(Stored items)
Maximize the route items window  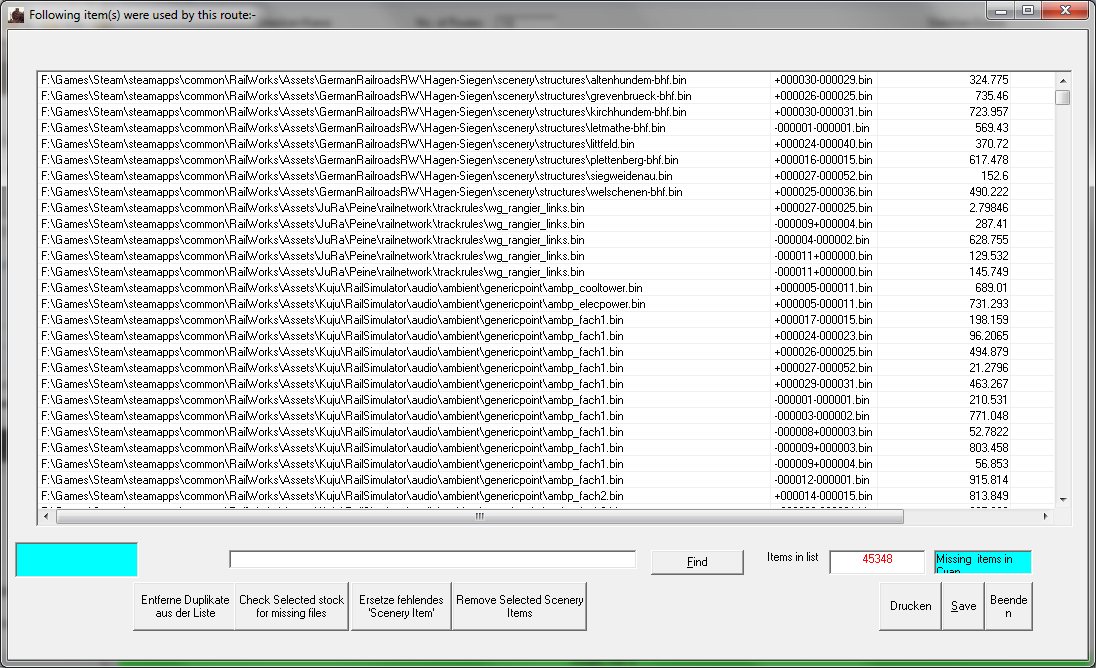[1027, 10]
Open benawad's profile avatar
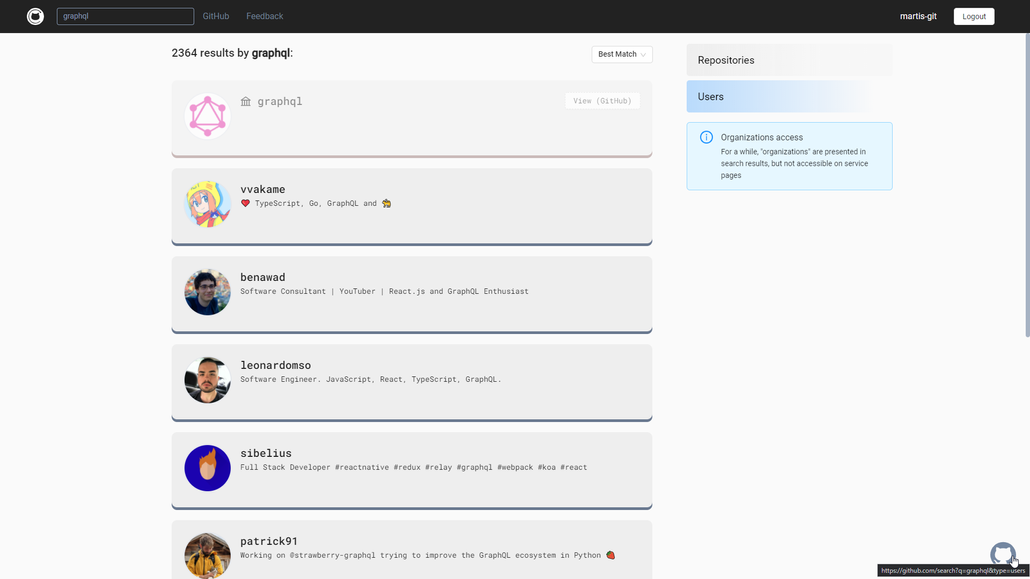Image resolution: width=1030 pixels, height=579 pixels. click(x=208, y=292)
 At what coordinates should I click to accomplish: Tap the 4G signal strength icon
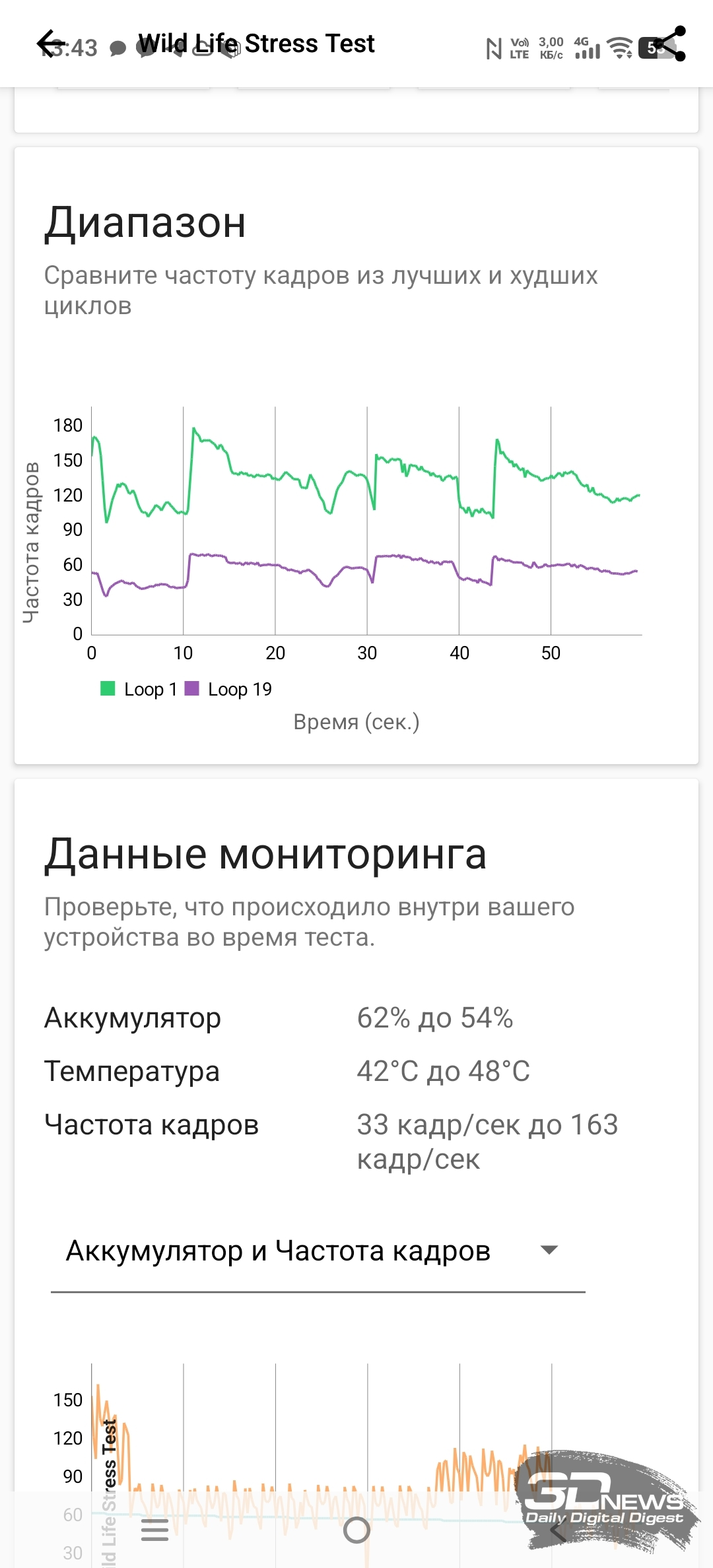586,48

* _Instructions to follow_:
Transcribe exactly the lines that go from the one holding "Open benawad's profile avatar" through the last line of the entries, both included, and nothing besides them. Do not include any pictures.

* _Task answer_:
Open benawad's profile avatar
Image resolution: width=1030 pixels, height=579 pixels. click(x=208, y=292)
 At what coordinates should I click to accomplish: Tap the 4G signal strength icon
586,48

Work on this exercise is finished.